= PROBLEM REQUIREMENTS =
Write out every entry exactly as it stands.
━━━ RECORDS TO USE ━━━
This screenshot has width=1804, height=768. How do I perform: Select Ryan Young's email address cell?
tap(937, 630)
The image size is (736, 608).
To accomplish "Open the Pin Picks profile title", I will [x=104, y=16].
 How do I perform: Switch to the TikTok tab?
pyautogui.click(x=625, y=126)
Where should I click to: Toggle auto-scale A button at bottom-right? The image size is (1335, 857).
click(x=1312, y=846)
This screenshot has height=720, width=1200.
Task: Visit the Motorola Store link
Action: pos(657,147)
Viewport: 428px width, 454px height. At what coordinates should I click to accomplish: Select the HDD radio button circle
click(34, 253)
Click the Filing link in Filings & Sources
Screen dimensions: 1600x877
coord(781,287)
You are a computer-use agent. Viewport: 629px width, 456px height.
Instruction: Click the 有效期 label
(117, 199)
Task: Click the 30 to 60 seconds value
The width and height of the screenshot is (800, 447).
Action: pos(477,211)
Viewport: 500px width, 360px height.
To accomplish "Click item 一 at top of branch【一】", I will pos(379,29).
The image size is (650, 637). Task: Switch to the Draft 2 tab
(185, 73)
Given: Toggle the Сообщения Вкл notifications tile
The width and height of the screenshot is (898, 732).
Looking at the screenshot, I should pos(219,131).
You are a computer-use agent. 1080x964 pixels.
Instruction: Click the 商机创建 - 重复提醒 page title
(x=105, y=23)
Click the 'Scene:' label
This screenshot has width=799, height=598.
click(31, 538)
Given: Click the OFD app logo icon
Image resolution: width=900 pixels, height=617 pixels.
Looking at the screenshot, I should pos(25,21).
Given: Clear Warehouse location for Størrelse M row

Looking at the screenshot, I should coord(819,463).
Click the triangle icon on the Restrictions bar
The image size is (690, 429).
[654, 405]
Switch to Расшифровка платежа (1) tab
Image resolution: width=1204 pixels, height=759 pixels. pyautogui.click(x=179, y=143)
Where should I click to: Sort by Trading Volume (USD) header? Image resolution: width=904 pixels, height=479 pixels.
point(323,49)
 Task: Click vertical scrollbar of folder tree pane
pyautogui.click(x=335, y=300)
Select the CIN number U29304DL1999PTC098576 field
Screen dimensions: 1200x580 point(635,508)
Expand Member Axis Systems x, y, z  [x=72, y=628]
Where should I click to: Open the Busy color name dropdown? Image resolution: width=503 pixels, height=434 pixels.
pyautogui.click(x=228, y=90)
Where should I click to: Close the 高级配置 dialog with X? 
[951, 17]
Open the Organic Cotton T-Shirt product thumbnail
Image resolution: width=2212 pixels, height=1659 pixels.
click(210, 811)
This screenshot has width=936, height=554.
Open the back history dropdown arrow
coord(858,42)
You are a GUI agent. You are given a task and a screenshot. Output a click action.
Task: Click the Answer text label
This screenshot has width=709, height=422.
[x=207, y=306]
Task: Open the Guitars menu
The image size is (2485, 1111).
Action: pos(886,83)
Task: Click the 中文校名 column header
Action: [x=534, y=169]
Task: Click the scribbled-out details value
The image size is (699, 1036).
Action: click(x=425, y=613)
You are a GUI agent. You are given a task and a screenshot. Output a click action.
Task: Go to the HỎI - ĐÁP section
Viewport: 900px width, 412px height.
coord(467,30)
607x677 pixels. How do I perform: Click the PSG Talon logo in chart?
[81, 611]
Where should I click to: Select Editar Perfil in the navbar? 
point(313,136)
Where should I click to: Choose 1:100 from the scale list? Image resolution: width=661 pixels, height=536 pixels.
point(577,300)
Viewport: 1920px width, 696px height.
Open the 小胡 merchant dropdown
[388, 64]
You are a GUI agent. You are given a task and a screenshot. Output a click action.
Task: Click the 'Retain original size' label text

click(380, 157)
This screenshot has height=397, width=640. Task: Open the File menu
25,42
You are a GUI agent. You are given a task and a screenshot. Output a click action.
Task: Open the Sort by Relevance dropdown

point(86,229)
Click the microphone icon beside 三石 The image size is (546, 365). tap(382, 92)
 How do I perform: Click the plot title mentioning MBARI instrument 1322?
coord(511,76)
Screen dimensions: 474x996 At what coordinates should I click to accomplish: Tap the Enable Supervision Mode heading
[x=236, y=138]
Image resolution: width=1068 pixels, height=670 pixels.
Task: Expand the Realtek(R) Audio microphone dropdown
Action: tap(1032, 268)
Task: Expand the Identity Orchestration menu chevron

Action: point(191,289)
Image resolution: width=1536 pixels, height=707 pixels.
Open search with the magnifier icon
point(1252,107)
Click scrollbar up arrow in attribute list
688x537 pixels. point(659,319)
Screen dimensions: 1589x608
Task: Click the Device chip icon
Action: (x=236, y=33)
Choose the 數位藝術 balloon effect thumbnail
━━━
= REPLY TO THE EXERCISE =
This screenshot has width=1804, height=768. How do I perform: Select Ryan Young's email address cell?
tap(937, 630)
The image size is (736, 608).
To accomplish "Open the Pin Picks profile title", I will [x=104, y=16].
 How do I perform: Switch to the TikTok tab?
pyautogui.click(x=625, y=126)
Where should I click to: Toggle auto-scale A button at bottom-right? The image size is (1335, 857).
click(x=1312, y=846)
This screenshot has height=720, width=1200.
Task: Visit the Motorola Store link
Action: pos(657,147)
Viewport: 428px width, 454px height. At what coordinates should I click to accomplish: Select the HDD radio button circle
click(34, 253)
Click the Filing link in Filings & Sources
Screen dimensions: 1600x877
coord(781,287)
You are a computer-use agent. Viewport: 629px width, 456px height.
Instruction: Click the 有效期 label
(117, 199)
Task: Click the 30 to 60 seconds value
The width and height of the screenshot is (800, 447).
Action: pos(477,211)
Viewport: 500px width, 360px height.
To accomplish "Click item 一 at top of branch【一】", I will pos(379,29).
The image size is (650, 637). Task: Switch to the Draft 2 tab
(185, 73)
Given: Toggle the Сообщения Вкл notifications tile
The width and height of the screenshot is (898, 732).
Looking at the screenshot, I should pos(219,131).
You are a computer-use agent. 1080x964 pixels.
Instruction: Click the 商机创建 - 重复提醒 page title
(x=105, y=23)
Click the 'Scene:' label
This screenshot has width=799, height=598.
click(31, 538)
Given: Click the OFD app logo icon
Image resolution: width=900 pixels, height=617 pixels.
Looking at the screenshot, I should pos(25,21).
Given: Clear Warehouse location for Størrelse M row

Looking at the screenshot, I should coord(819,463).
Click the triangle icon on the Restrictions bar
The image size is (690, 429).
[654, 405]
Switch to Расшифровка платежа (1) tab
Image resolution: width=1204 pixels, height=759 pixels. pyautogui.click(x=179, y=143)
Where should I click to: Sort by Trading Volume (USD) header? Image resolution: width=904 pixels, height=479 pixels.
point(323,49)
 Task: Click vertical scrollbar of folder tree pane
pyautogui.click(x=335, y=300)
Select the CIN number U29304DL1999PTC098576 field
Screen dimensions: 1200x580 point(635,508)
Expand Member Axis Systems x, y, z  [x=72, y=628]
Where should I click to: Open the Busy color name dropdown? Image resolution: width=503 pixels, height=434 pixels.
pyautogui.click(x=228, y=90)
Where should I click to: Close the 高级配置 dialog with X? 
[951, 17]
Open the Organic Cotton T-Shirt product thumbnail
Image resolution: width=2212 pixels, height=1659 pixels.
click(210, 811)
This screenshot has width=936, height=554.
Open the back history dropdown arrow
coord(858,42)
You are a GUI agent. You are given a task and a screenshot. Output a click action.
Task: Click the Answer text label
This screenshot has width=709, height=422.
[x=207, y=306]
Task: Open the Guitars menu
The image size is (2485, 1111).
Action: pos(886,83)
Task: Click the 中文校名 column header
Action: [x=534, y=169]
Task: Click the scribbled-out details value
The image size is (699, 1036).
Action: click(x=425, y=613)
You are a GUI agent. You are given a task and a screenshot. Output a click action.
Task: Go to the HỎI - ĐÁP section
Viewport: 900px width, 412px height.
coord(467,30)
607x677 pixels. How do I perform: Click the PSG Talon logo in chart?
[81, 611]
Where should I click to: Select Editar Perfil in the navbar? 
point(313,136)
Where should I click to: Choose 1:100 from the scale list? Image resolution: width=661 pixels, height=536 pixels.
point(577,300)
Viewport: 1920px width, 696px height.
Open the 小胡 merchant dropdown
[388, 64]
You are a GUI agent. You are given a task and a screenshot. Output a click action.
Task: Click the 'Retain original size' label text

click(380, 157)
This screenshot has height=397, width=640. Task: Open the File menu
25,42
You are a GUI agent. You are given a task and a screenshot. Output a click action.
Task: Open the Sort by Relevance dropdown

point(86,229)
Click the microphone icon beside 三石 The image size is (546, 365). tap(382, 92)
 How do I perform: Click the plot title mentioning MBARI instrument 1322?
coord(511,76)
Screen dimensions: 474x996 At what coordinates should I click to accomplish: Tap the Enable Supervision Mode heading
[x=236, y=138]
Image resolution: width=1068 pixels, height=670 pixels.
Task: Expand the Realtek(R) Audio microphone dropdown
Action: tap(1032, 268)
Task: Expand the Identity Orchestration menu chevron

Action: point(191,289)
Image resolution: width=1536 pixels, height=707 pixels.
Open search with the magnifier icon
point(1252,107)
Click scrollbar up arrow in attribute list
688x537 pixels. point(659,319)
Screen dimensions: 1589x608
Task: Click the Device chip icon
Action: (x=236, y=33)
Choose the 數位藝術 balloon effect thumbnail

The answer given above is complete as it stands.